The role of menstruation in type 2 diabetes diagnosis
The diagnosis threshold for type 2 diabetes (T2D) should be lowered in women aged under 50 years, since natural blood loss through menstruation could be affecting their blood sugar management. This is according to the study by Dr Adrian Heald, Salford Royal Hospital, UK, and colleagues presented at this year’s Annual Meeting of the European Association for the Study of Diabetes (EASD) in Hamburg, Germany (2–6 October) and published in the journal Diabetes Therapy.
Analysis of the national diabetes audit results has shown that women of younger age with T2D seem to have a higher mortality rate than men. The underlying mechanisms remain unclear. However, it is known that women are on average diagnosed with T2D at a later age than men.
In this new study, the authors investigated whether a contributing factor to this late diagnosis may be a sex difference in the levels of glycated haemoglobin (HbA1c - a standard measure of blood sugar control) due to haemoglobin replacement linked to menstrual blood loss.
The authors examined HbA1c testing across seven UK laboratory sites (representing 5% of UK population), conducting an exploratory analysis in two cohorts. Cohort 1 was from one laboratory tested between 2012 and 2019 (146,907 participants). Researchers assessed the sex and age differences of HbA1c in individuals who underwent single testing only, that had not been diagnosed with diabetes and had an HbA1c result of equal to or less than 48 mmol/mol (the cut-off for diagnosing diabetes). The process was replicated in cohort 2 results from six laboratories with individuals tested between 2019 and 2021 (total people included 938,678).

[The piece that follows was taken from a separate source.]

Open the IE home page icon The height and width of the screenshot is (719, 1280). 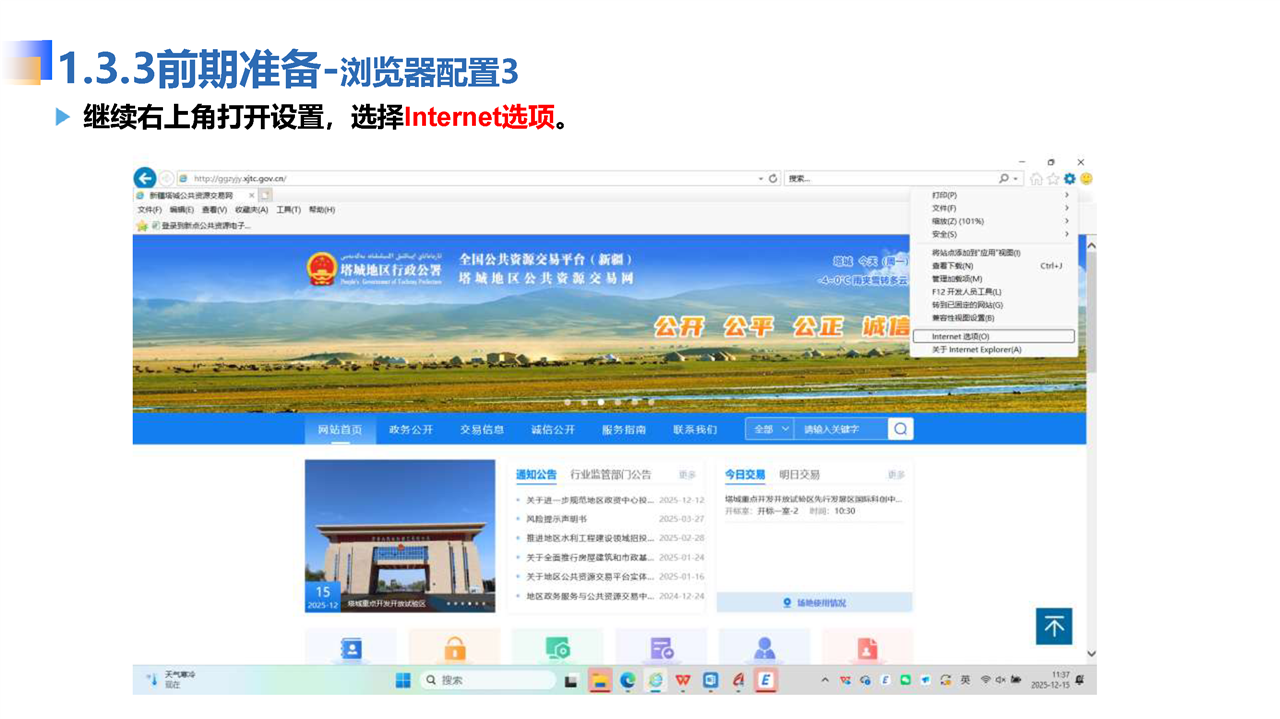point(1036,179)
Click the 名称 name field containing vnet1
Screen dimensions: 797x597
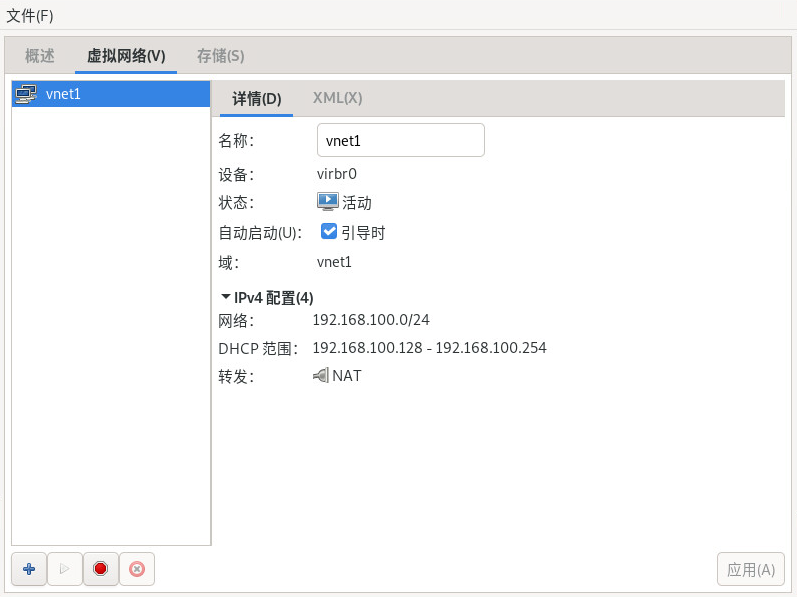[400, 141]
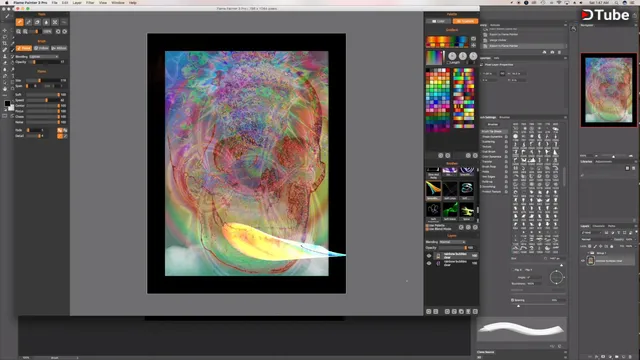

At 50 years, average HbA1c levels in women lag by approximately 5 years compared to men, according to the study. The data found women aged under 50 years old had an HbA1c distribution that was lower than that of men while the difference in the distribution of HbA1c for individuals aged 50 years and over was less pronounced.
Additional analysis showed that at HbA1c of 48 mmol/mol, 50% fewer women could be diagnosed with T2D than men under the age of 50, while only 20% fewer women could be diagnosed with T2D than men over or equal to the age of 50. These findings were consistent with those in cohort 2.
Based on these observations, the authors estimated the effects of lowering the threshold for diagnosis of diabetes from HbA1c (48 mmol/mol) by 4.2% to 46 mmol/mol for women under the age of 50. This analysis showed that an additional 35,345 currently undiagnosed women in England would be reclassified as being diagnosed with T2D (17% more than the current 208,000 recorded women with T2D aged under 50 years).
The authors also highlight that sex and gender difference in adverse cardiovascular risk factors are known to be present prior to the development of T2D. Once diagnosed, the prevalence of atherosclerotic cardiovascular disease is twice as high in patients with diabetes mellitus compared to those without diabetes mellitus. For women, diabetes mellitus is a stronger risk factor for cardiovascular disease than for men: women with diabetes aged 35–59 years have the highest relative cardiovascular death risk across all age and sex groups.